Open russkel opened 4 years ago
So I attempted to do what I talked about - noticed the FlateCodec class doesn't exist in the version on pypi, installed from this git repo, and now I get an unknown xref error:
PdfReadError: Unknown xref type: 83
So I needed to use strict=False
but now I get this error when trying to getFields()
:
PdfReadWarning: Object 131072 0 not defined. [pdf.py:2229]
---------------------------------------------------------------------------
PdfReadError Traceback (most recent call last)
<ipython-input-12-cd312879d9b2> in <module>
----> 1 pdf.getFields()
~/.local/lib/python3.8/site-packages/pypdf/pdf.py in getFields(self, tree, retval, fileobj)
1667 if retval is None:
1668 retval = {}
-> 1669 catalog = self._trailer["/Root"]
1670
1671 # Get the AcroForm tree
~/.local/lib/python3.8/site-packages/pypdf/generic.py in __getitem__(self, key)
579
580 def __getitem__(self, key):
--> 581 return dict.__getitem__(self, key).getObject()
582
583 def getXmpMetadata(self):
~/.local/lib/python3.8/site-packages/pypdf/generic.py in getObject(self)
199
200 def getObject(self):
--> 201 return self.pdf.getObject(self).getObject()
202
203 def __repr__(self):
~/.local/lib/python3.8/site-packages/pypdf/pdf.py in getObject(self, ref)
2220 return self._cachedObjects[(ref.generation, ref.idnum)]
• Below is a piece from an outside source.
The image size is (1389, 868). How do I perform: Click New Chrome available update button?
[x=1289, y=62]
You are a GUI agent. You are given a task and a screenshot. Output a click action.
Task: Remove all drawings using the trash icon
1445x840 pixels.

2221 if ref.idnum in self._xrefStm:
-> 2222 retval = self._getObjectByRef(ref, self.R_XSTREAM)
2223 elif (
2224 ref.generation in self._xrefTable
~/.local/lib/python3.8/site-packages/pypdf/pdf.py in _getObjectByRef(self, ref, source)
2042 )
2043 elif this_type == 2:
-> 2044 return self._getCompressedObjectFromXRefStream(ref)
2045 else:
2046 # «Any other value shall be interpreted as a reference to the
~/.local/lib/python3.8/site-packages/pypdf/pdf.py in _getCompressedObjectFromXRefStream(self, ref)
2106
2107 # Object streams always have a generation number of 0
-> 2108 objStm = IndirectObject(objStmId, 0, self).getObject()
2109
2110 if objStm["/Type"] != "/ObjStm":
~/.local/lib/python3.8/site-packages/pypdf/generic.py in getObject(self)
199
200 def getObject(self):
--> 201 return self.pdf.getObject(self).getObject()
202
203 def __repr__(self):
~/.local/lib/python3.8/site-packages/pypdf/pdf.py in getObject(self, ref)
2231 PdfReadWarning,
2232 )
-> 2233 raise PdfReadError(
2234 "Could not find object (%d, %d)" % (ref.idnum, ref.generation)
2235 )
PdfReadError: Could not find object (131072, 0)
https://github.com/claird/PyPDF4/blob/9c60d9df3a56edd32226c9e76695018f997fafe6/pypdf/generic.py#L960-L963
Hi, sorry but I am not familiar with PDF formats whatsoever. Is there a reason this isn't supported yet? Can we just take some bytes, reapply the compression/encoding and be done, or am I missing something?